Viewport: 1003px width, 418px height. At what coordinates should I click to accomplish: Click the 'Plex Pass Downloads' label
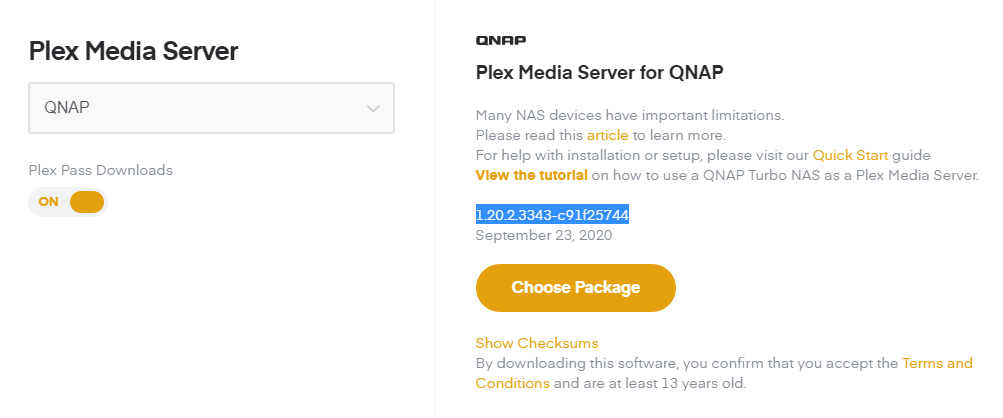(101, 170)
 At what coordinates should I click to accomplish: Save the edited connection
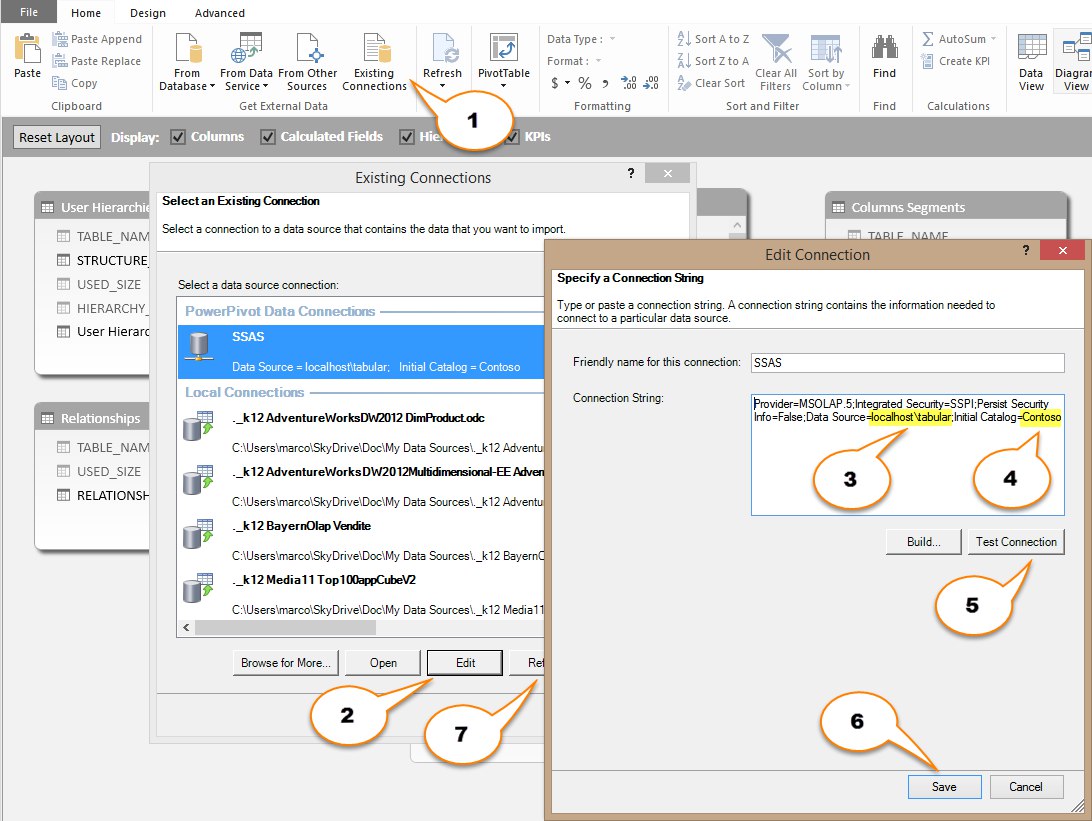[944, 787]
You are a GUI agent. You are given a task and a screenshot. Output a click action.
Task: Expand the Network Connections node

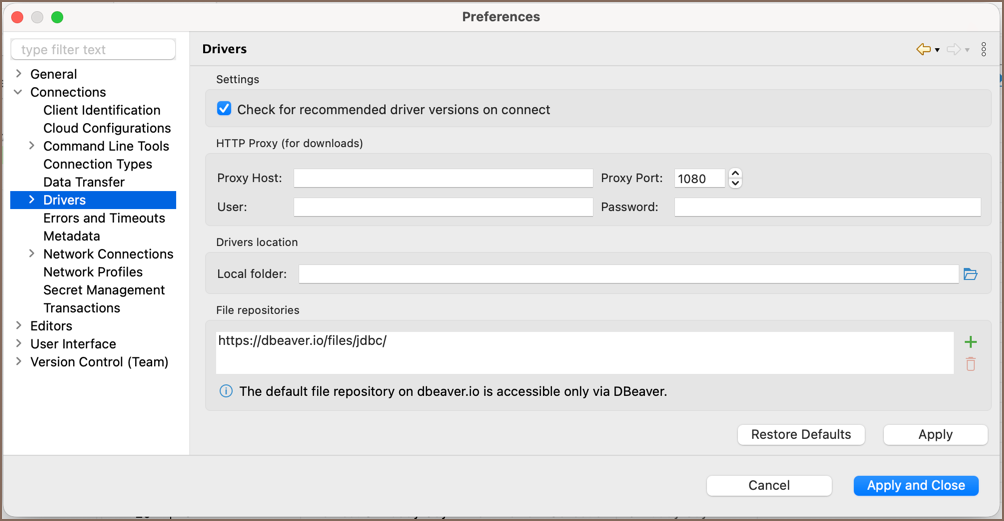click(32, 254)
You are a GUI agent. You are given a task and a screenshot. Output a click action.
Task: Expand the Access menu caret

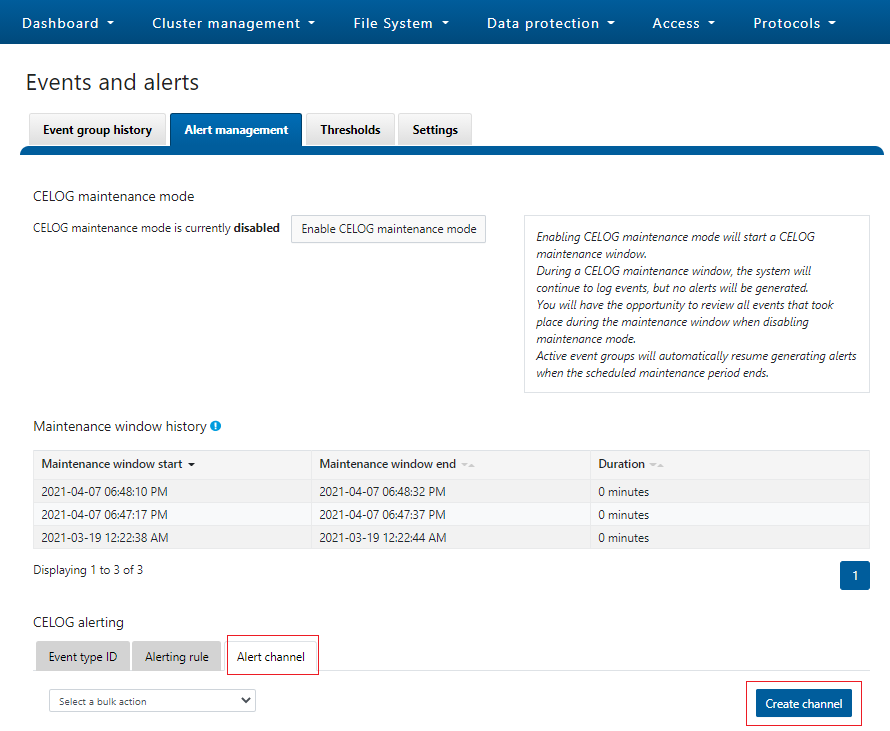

*What the task asks*: The answer should match the material exactly, with every picture removed.

*Solution to the exercise*:
Viewport: 1003px width, 418px height. At what coordinates should I click to accomplish: Click the 'Plex Pass Downloads' label
(101, 170)
 At what coordinates should I click to accomplish: Save the edited connection
[944, 787]
You are a GUI agent. You are given a task and a screenshot. Output a click action.
Task: Expand the Network Connections node

click(32, 254)
You are a GUI agent. You are given a task and a screenshot. Output a click action.
Task: Expand the Access menu caret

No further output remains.